In summary, rate limiting enzymes involved in energy homeostasis and metabolism of drugs showed a significant change in expression distribution between 2n and 4n hepatocytes. Changes in gene expression distribution have been associated to genetic plasticity and higher adaptation [100–103], which could be determinant when the liver is faced with a chronic or overwhelming insult.
Hepatic metabolic zonation determines gene expression levels independently of the ploidy status
Hepatocytes and endothelial cells have been spatially located in the liver along the portalcentral axis of the liver lobule [11, 12]. Recently, 2n and 4n hepatocytes have been localized to specific metabolic zones (periportal or pericentral) or randomly interspersed throughout the hepatic lobe [96, 104, 105]. We used diffusion pseudotime (dpt), visualized in diffusion maps, to infer the pseudospatial ordering of nuclei according to defined markers associated with liver zonation and their metabolic specialization [12, 106, 107] (Fig. 5A and Supp. Fig. S6A). Louvain clustering on these zonation markers established five clusters (Supp. Fig. S6A). After visual investigation of pericentral and periportal marker genes on the diffusion map (Fig. 5C and Supp. Fig. S6B), three clusters (0, 2, and 3) were aggregated into a periportal cluster, and two clusters (1 and 4) into a pericentral cluster (Fig. 5C and Supp. Fig. S6B). Then, the percentage of 2n and 4n hepatocytes that were in the pericentral (CV) and periportal (PV) clusters were calculated respectively (Fig. 5B and Methods) [12]. We observed a 1.3-times relative enrichment of 4n hepatocytes in the pericentral cluster, indicating that they reside close to the central vein. This is in agreement with recent studies in which polyploid hepatocytes have been preferably located by histological analysis in the pericentral zone, and diploid hepatocytes in the periportal zone using cell-lineage tracing [77, 108].
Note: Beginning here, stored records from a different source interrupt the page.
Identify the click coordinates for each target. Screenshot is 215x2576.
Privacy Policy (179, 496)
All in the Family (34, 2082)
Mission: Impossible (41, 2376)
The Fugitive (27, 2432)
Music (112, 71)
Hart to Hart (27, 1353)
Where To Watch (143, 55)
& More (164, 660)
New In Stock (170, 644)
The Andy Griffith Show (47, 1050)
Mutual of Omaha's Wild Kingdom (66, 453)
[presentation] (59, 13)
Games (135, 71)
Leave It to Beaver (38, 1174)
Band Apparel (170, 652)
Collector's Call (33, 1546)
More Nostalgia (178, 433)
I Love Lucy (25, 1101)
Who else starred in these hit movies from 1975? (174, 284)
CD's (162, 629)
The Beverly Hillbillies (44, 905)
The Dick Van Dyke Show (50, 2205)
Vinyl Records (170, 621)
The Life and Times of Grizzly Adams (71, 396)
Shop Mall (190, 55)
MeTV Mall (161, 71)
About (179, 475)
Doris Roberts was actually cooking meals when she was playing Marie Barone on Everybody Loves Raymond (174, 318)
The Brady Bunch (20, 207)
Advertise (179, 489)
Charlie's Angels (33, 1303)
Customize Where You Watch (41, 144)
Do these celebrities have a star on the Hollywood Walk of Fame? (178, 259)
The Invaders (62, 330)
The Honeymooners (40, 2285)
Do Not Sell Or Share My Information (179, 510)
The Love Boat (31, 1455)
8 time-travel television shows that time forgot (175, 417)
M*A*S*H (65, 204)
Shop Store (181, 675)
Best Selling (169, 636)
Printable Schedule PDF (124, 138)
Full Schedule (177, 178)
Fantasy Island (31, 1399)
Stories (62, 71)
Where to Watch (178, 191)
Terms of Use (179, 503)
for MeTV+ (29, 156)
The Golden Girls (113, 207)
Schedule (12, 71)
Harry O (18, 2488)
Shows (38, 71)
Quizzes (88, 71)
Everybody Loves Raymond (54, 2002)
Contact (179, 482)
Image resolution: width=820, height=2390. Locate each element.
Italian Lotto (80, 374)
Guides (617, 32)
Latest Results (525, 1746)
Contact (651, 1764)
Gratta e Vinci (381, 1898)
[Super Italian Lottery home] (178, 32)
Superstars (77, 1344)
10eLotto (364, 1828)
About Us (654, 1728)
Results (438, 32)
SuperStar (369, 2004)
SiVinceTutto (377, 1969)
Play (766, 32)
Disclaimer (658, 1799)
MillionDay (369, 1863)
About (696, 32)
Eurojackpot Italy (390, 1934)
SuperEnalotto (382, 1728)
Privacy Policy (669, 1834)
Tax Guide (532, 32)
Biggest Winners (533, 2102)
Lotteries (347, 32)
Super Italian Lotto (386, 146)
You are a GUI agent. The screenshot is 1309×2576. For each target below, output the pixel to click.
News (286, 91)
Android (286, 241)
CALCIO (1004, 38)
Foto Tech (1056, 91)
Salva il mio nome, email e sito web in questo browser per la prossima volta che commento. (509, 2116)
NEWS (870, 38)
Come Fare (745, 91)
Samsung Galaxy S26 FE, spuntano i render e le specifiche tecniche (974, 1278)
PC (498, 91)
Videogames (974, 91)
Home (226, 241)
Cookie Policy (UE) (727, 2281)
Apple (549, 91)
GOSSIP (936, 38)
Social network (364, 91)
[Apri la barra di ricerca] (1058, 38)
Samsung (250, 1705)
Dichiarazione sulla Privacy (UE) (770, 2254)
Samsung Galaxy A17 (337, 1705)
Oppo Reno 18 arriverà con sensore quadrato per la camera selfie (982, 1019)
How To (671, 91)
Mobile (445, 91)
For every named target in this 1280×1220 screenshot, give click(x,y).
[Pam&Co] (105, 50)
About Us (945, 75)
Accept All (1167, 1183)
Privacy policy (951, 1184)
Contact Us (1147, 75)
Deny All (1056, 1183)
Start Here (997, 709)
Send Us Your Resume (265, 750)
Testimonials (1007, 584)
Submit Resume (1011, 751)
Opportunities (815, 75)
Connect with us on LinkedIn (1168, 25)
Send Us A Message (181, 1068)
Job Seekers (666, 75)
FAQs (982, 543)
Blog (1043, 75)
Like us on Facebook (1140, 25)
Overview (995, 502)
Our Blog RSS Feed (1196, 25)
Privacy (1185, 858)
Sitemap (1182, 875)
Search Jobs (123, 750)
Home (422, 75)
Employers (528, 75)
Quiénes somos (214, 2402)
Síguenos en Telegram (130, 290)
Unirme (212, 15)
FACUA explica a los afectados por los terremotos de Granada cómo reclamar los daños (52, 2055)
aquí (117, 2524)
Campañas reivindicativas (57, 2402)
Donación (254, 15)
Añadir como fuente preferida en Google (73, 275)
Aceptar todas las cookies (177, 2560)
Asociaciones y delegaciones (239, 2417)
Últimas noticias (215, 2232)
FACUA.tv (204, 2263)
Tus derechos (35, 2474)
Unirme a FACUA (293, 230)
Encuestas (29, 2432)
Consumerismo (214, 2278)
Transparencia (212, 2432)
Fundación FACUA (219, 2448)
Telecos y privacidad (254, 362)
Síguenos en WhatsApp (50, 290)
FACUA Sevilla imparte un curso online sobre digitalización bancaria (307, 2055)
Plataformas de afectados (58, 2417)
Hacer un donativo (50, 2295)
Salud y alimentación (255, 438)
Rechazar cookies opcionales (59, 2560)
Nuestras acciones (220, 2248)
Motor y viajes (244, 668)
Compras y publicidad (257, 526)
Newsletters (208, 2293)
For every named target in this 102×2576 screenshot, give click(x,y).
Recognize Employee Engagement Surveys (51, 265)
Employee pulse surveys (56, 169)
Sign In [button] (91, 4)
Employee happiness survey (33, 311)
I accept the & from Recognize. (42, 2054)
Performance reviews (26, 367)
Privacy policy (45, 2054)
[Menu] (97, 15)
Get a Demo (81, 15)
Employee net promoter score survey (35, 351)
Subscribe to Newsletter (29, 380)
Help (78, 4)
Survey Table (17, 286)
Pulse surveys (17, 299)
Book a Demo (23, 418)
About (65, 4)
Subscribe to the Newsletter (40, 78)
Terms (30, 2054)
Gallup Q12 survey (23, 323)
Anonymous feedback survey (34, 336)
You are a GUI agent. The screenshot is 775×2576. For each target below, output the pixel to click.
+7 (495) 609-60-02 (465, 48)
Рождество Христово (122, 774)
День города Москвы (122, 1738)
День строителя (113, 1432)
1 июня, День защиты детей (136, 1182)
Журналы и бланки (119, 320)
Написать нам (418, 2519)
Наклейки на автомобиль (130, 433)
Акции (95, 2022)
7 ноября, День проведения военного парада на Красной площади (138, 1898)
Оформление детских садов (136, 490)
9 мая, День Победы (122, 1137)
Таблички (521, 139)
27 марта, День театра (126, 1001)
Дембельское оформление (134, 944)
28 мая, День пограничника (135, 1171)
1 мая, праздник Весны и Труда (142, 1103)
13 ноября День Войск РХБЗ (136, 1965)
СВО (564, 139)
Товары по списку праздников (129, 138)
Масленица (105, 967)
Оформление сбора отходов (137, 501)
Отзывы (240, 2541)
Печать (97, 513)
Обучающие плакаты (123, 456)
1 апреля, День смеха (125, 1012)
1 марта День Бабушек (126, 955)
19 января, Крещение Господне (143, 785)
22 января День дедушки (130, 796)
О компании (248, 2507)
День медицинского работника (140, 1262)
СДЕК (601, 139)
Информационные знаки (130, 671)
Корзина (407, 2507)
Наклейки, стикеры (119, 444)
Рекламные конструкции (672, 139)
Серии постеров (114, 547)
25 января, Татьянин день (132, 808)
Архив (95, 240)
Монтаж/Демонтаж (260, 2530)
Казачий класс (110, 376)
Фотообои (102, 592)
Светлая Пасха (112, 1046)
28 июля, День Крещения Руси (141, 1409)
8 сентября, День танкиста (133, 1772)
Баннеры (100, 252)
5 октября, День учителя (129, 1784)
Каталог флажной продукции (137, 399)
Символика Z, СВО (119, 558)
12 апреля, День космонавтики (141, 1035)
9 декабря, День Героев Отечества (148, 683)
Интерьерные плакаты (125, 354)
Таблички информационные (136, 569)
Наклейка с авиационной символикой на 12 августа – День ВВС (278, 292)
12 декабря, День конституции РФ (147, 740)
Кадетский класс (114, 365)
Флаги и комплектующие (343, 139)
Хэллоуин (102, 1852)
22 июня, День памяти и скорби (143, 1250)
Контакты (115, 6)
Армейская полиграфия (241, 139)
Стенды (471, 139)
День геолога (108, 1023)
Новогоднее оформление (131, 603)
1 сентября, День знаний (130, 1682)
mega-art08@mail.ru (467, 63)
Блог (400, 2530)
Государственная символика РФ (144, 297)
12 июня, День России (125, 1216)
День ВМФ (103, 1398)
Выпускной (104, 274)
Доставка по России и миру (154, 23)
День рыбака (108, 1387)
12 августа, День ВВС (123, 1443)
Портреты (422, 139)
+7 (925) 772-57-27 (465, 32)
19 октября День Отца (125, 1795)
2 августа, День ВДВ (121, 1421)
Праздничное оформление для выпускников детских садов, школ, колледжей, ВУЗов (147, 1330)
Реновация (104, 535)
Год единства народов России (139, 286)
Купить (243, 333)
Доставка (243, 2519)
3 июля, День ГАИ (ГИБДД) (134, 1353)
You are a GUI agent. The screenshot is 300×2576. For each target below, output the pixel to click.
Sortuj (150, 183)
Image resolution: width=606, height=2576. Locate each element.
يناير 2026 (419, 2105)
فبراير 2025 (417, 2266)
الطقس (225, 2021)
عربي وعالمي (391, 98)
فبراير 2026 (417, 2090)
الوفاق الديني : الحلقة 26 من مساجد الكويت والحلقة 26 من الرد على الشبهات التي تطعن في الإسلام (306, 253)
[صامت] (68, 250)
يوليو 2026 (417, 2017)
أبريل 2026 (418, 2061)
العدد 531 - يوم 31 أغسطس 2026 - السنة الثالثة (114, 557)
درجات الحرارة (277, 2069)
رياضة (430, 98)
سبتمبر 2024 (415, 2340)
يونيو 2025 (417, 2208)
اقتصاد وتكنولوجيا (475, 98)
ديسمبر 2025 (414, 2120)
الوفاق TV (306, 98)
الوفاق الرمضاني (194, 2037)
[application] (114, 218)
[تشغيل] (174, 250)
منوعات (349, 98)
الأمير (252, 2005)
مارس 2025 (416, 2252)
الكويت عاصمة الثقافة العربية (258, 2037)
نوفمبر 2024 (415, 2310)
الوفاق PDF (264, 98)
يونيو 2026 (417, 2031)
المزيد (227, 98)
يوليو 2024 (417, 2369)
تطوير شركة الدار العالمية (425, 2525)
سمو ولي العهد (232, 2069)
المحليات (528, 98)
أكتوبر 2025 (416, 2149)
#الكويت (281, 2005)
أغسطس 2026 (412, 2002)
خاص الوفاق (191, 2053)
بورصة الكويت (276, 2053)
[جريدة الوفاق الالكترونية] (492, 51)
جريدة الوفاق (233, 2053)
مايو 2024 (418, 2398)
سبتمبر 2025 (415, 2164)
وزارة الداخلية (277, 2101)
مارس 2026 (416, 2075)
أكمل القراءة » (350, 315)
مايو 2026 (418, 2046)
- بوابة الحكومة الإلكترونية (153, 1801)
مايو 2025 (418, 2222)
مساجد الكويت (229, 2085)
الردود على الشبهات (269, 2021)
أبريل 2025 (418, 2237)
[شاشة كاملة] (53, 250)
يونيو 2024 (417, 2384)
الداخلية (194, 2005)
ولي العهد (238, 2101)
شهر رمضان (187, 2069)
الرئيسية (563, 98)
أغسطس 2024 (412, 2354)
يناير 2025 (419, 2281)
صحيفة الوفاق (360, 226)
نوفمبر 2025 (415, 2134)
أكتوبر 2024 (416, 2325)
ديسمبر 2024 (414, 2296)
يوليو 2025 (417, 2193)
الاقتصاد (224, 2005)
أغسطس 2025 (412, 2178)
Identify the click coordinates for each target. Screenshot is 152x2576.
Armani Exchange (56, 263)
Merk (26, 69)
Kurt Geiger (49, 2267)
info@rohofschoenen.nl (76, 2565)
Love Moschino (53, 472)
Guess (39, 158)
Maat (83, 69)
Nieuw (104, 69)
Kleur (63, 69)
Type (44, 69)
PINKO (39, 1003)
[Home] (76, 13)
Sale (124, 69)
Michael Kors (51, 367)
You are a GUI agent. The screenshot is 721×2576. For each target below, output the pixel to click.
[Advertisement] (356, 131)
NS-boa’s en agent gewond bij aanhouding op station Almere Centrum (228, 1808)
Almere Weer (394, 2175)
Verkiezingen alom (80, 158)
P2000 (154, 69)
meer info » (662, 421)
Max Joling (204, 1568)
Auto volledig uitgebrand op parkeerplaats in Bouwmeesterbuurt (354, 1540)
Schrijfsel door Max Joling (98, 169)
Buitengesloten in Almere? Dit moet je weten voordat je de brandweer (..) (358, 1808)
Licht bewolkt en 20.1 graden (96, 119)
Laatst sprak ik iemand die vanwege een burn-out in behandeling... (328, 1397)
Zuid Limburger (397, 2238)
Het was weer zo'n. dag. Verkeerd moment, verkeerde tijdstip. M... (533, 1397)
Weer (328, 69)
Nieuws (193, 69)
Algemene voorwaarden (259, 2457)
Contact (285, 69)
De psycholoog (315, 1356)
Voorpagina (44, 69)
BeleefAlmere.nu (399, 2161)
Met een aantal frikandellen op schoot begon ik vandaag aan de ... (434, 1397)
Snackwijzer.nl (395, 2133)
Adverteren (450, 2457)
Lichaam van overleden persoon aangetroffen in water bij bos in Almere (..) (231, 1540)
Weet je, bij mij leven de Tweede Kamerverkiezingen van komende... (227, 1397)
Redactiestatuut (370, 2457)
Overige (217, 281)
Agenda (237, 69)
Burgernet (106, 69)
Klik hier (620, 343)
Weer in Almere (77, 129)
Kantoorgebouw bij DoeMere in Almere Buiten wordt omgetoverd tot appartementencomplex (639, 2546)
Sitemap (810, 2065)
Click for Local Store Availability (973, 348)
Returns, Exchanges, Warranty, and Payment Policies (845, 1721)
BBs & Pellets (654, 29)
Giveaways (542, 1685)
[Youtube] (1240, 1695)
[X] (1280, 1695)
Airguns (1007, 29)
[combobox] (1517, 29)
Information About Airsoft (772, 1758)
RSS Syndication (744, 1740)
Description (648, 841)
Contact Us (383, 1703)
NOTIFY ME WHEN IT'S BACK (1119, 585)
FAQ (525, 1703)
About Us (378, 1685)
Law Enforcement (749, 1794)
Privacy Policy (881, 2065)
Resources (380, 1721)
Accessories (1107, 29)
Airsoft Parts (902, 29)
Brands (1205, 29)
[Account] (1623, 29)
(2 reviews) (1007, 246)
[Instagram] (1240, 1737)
We further studied the expression levels of classic markers of liver zonation such as Cyp2e1, Gsta3, Cyp27a1 and Mup17 for the central vein, and Alb, Cyp2f2, Asl, and Gls2 for the portal vein (Fig. 5C, Supp. Fig. S6 and Supp. Fig. S7). Non-zonated markers were also selected, for instance Hnf4a which mRNA expression is non-zonated as opposed to its protein levels [10]. Additional non-zonated genes including Ces3a, Hamp, and Cyp3a25 were also studied (Fig. 5C, Supp. Fig. S6 and Supp. Fig. S7). In order to verify the spatial distribution of 4n hepatocytes, we binned the vector of diffusion pseudotime into 10 bins and visualized the mean expression of specific zonation markers along these bins (Fig. 5C and Supp. Fig. S7). This approach is very powerful to visualize simultaneously the decrease and increase in mean expression of periportal and pericentral genes along these bins. These results showed that liver zonation can be investigated by diffusion pseudotime using our snRNA-seq2 approach (Fig. 5C, Supp. Fig. S6 and Supp. Fig. S7, Table S6). Moreover, we generated a partitionbased graph abstraction (PAGA) to visualize coordinated changes in expression across the pseudospace in the hepatic lobe [109] (Methods). The thirty most differentially expressed genes in each of the two zonation clusters were selected along the diffusion pseudotime, again showing an enrichment of 4n hepatocytes in the pericentral cluster and the expected changes of pericentral and periportal markers, respectively (Fig. 5D-E, Supp. Fig. S6 and Supp. Fig. S7). Out of 224 zonation markers that were upregulated in the pericentral cluster, 55 were upregulated only in 4n hepatocytes. Meanwhile, out of 68 zonation markers that were upregulated in the periportal cluster only 12 were upregulated in 2n hepatocytes.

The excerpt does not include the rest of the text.